§ About this exercise:
Nothing but the lines from the one containing "Image resolution: width=534" to the end of the data should be copied, exactly, and the pictures stay out.

§ The data:
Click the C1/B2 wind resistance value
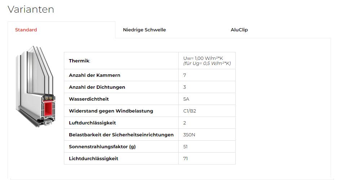189,111
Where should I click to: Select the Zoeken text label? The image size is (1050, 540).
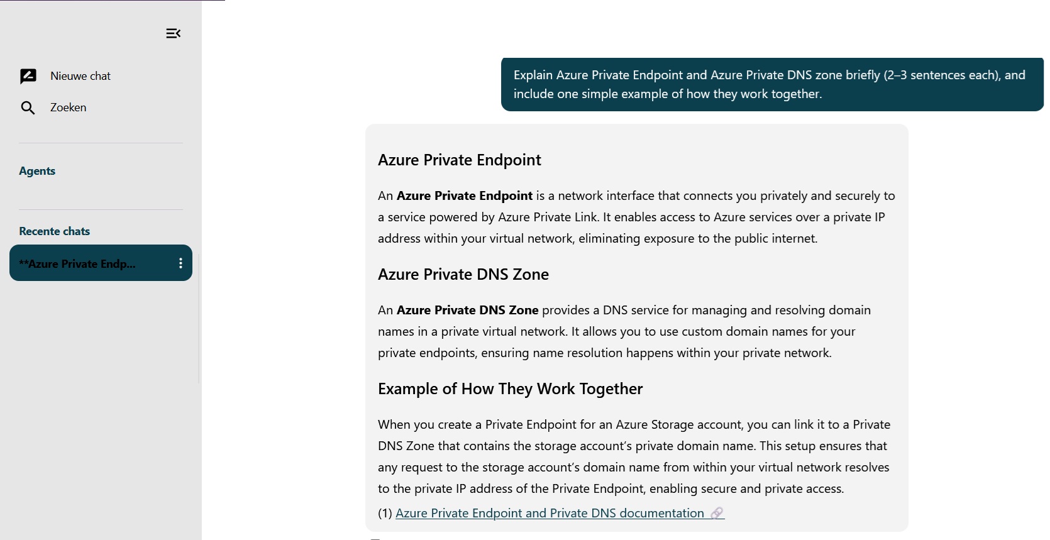[x=69, y=107]

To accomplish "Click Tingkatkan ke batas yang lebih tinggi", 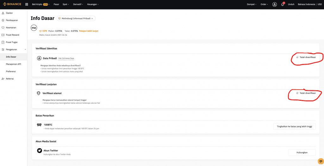I will (294, 126).
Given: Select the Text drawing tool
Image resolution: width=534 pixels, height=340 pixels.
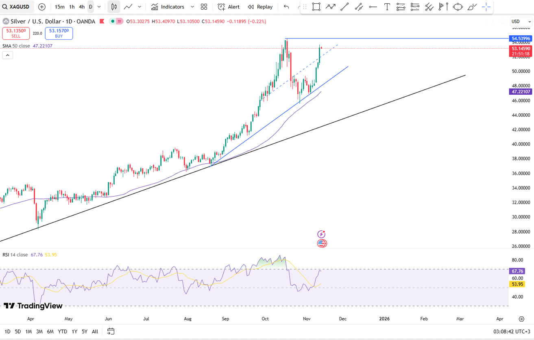Looking at the screenshot, I should tap(387, 7).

§ Task result:
Image resolution: width=534 pixels, height=340 pixels.
Looking at the screenshot, I should tap(387, 7).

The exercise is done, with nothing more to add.